Data extracts:
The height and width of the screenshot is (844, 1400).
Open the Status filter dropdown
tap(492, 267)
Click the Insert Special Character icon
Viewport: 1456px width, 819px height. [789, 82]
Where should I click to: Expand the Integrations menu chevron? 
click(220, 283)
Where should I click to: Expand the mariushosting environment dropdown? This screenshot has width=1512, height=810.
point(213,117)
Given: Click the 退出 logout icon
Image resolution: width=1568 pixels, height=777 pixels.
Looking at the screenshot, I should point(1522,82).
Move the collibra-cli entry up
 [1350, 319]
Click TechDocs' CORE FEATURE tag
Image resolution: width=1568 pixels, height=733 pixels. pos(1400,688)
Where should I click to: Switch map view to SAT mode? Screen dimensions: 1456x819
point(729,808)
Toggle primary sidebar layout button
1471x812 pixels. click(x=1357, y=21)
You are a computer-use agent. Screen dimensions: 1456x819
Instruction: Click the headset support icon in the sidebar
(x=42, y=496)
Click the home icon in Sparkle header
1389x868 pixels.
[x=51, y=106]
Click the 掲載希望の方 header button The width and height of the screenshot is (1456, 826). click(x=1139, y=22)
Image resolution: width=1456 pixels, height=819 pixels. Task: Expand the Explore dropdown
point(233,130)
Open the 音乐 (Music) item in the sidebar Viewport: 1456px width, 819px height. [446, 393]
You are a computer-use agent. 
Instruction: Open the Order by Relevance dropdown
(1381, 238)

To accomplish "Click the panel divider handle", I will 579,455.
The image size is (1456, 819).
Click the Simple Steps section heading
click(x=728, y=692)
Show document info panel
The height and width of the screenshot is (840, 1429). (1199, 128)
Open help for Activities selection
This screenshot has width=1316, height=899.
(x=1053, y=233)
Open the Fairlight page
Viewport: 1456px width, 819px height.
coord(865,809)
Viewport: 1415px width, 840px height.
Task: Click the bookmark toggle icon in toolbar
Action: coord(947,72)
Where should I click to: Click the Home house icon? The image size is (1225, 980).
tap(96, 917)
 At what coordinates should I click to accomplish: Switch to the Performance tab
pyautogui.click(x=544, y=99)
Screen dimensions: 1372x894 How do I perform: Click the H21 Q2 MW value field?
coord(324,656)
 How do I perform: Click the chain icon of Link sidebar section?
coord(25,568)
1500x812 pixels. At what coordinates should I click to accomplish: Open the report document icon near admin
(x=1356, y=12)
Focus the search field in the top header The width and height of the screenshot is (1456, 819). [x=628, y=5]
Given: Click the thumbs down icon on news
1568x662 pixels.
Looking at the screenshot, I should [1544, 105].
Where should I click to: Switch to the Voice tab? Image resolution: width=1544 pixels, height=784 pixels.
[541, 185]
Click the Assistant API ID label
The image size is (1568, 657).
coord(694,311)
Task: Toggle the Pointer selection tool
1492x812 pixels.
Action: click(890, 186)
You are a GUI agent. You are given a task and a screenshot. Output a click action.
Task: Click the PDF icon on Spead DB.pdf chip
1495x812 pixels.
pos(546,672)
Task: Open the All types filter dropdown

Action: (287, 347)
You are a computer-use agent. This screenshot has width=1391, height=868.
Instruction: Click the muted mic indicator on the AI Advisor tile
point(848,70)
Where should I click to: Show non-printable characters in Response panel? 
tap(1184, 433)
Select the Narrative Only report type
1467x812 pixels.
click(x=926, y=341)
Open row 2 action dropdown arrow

Activity: Reproduce the entries above exactly.

Exercise result:
The height and width of the screenshot is (844, 1400).
Open the Status filter dropdown
tap(492, 267)
Click the Insert Special Character icon
Viewport: 1456px width, 819px height. [789, 82]
Where should I click to: Expand the Integrations menu chevron? 
click(220, 283)
Where should I click to: Expand the mariushosting environment dropdown? This screenshot has width=1512, height=810.
point(213,117)
Given: Click the 退出 logout icon
Image resolution: width=1568 pixels, height=777 pixels.
Looking at the screenshot, I should point(1522,82).
Move the collibra-cli entry up
 [1350, 319]
Click TechDocs' CORE FEATURE tag
Image resolution: width=1568 pixels, height=733 pixels. pos(1400,688)
Where should I click to: Switch map view to SAT mode? Screen dimensions: 1456x819
point(729,808)
Toggle primary sidebar layout button
1471x812 pixels. click(x=1357, y=21)
You are a computer-use agent. Screen dimensions: 1456x819
Instruction: Click the headset support icon in the sidebar
(x=42, y=496)
Click the home icon in Sparkle header
1389x868 pixels.
[x=51, y=106]
Click the 掲載希望の方 header button The width and height of the screenshot is (1456, 826). click(x=1139, y=22)
Image resolution: width=1456 pixels, height=819 pixels. Task: Expand the Explore dropdown
point(233,130)
Open the 音乐 (Music) item in the sidebar Viewport: 1456px width, 819px height. [446, 393]
You are a computer-use agent. 
Instruction: Open the Order by Relevance dropdown
(1381, 238)

To accomplish "Click the panel divider handle", I will 579,455.
The image size is (1456, 819).
Click the Simple Steps section heading
click(x=728, y=692)
Show document info panel
The height and width of the screenshot is (840, 1429). (1199, 128)
Open help for Activities selection
This screenshot has width=1316, height=899.
(x=1053, y=233)
Open the Fairlight page
Viewport: 1456px width, 819px height.
coord(865,809)
Viewport: 1415px width, 840px height.
Task: Click the bookmark toggle icon in toolbar
Action: coord(947,72)
Where should I click to: Click the Home house icon? The image size is (1225, 980).
tap(96, 917)
 At what coordinates should I click to accomplish: Switch to the Performance tab
pyautogui.click(x=544, y=99)
Screen dimensions: 1372x894 How do I perform: Click the H21 Q2 MW value field?
coord(324,656)
 How do I perform: Click the chain icon of Link sidebar section?
coord(25,568)
1500x812 pixels. At what coordinates should I click to accomplish: Open the report document icon near admin
(x=1356, y=12)
Focus the search field in the top header The width and height of the screenshot is (1456, 819). [x=628, y=5]
Given: Click the thumbs down icon on news
1568x662 pixels.
Looking at the screenshot, I should [1544, 105].
Where should I click to: Switch to the Voice tab? Image resolution: width=1544 pixels, height=784 pixels.
[541, 185]
Click the Assistant API ID label
The image size is (1568, 657).
coord(694,311)
Task: Toggle the Pointer selection tool
1492x812 pixels.
Action: click(890, 186)
You are a GUI agent. You are given a task and a screenshot. Output a click action.
Task: Click the PDF icon on Spead DB.pdf chip
1495x812 pixels.
pos(546,672)
Task: Open the All types filter dropdown

Action: (287, 347)
You are a computer-use agent. This screenshot has width=1391, height=868.
Instruction: Click the muted mic indicator on the AI Advisor tile
point(848,70)
Where should I click to: Show non-printable characters in Response panel? 
tap(1184, 433)
Select the Narrative Only report type
1467x812 pixels.
click(x=926, y=341)
Open row 2 action dropdown arrow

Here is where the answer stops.